See https://yarn.social (especially this section: https://yarn.social/#self-host) – It really doesn’t get much simpler than this 🤣
Again, I like this existing simplicity. (I would even argue you don’t need the metadata.)
That page says “For the best experience your client should also support some of the Twtxt Extensions…” but it is clear you don’t need to. I would like it to stay that way, and publishing a big long spec and calling it “twtxt v2” feels like a departure from that. (I think the content of the document is valuable; I’m just carping about how it’s being presented.)
More thoughts about changes to twtxt (as if we haven’t had enough thoughts):
- There are lots of great ideas here! Is there a benefit to putting them all into one document? Seems to me this could more easily be a bunch of separate efforts that can progress at their own pace:
1a. Better and longer hashes.
1b. New possibly-controversial ideas like edit: and delete: and location-based references as an alternative to hashes.
1c. Best practices, e.g. Content-Type: text/plain; charset=utf-8
1d. Stuff already described at dev.twtxt.net that doesn’t need any changes.
We won’t know what will and won’t work until we try them.
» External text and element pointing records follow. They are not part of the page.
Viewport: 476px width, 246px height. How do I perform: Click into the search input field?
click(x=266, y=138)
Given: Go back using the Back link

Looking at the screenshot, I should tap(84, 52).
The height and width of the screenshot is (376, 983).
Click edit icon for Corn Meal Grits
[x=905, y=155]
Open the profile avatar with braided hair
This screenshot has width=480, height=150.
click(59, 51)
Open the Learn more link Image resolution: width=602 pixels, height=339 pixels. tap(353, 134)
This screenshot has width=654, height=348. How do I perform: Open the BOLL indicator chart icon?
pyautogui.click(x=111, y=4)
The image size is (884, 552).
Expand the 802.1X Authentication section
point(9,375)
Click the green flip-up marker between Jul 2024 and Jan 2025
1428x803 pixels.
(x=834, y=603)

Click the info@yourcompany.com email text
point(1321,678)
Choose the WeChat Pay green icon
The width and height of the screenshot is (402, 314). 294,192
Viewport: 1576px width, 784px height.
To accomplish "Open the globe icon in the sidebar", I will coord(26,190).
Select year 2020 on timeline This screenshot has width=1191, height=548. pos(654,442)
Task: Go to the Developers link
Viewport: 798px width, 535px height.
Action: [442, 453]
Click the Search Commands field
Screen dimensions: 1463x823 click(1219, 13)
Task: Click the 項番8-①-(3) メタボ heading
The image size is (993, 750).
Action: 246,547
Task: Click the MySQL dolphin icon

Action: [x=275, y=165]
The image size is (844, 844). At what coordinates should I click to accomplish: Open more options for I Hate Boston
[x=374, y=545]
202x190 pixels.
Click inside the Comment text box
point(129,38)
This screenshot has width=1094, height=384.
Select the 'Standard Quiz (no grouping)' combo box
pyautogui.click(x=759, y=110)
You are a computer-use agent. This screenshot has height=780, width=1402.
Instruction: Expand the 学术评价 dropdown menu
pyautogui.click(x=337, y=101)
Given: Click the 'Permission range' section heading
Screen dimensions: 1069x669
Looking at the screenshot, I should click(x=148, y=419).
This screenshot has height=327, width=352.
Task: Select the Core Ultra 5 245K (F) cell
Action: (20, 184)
So I’m inclined to think of this as a bunch of draft ideas. Maybe later when we’ve seen it play out it could make sense to define a group of recommended twtxt extensions and give them a name.
Another reason for 1 (above) is: I like the current situation where all you need to get started is these two short and simple documents:
https://twtxt.readthedocs.io/en/latest/user/twtxtfile.html
https://twtxt.readthedocs.io/en/latest/user/discoverability.html
and everything else is an extension for anyone interested. (Deprecating non-UTC times seems reasonable to me, though.) Having a big long “twtxt v2” document seems less inviting to people looking for something simple. (@prologic@twtxt.net you mentioned an anonymous comment “you’ve ruined twtxt” and while I don’t completely agree with that commenter’s sentiment, I would feel like twtxt had lost something if it moved away from having a super-simple core.)All that being said, these are just my opinions, and I’m not doing the work of writing software or drafting proposals. Maybe I will at some point, but until then, if you’re actually implementing things, you’re in charge of what you decide to make, and I’m grateful for the work.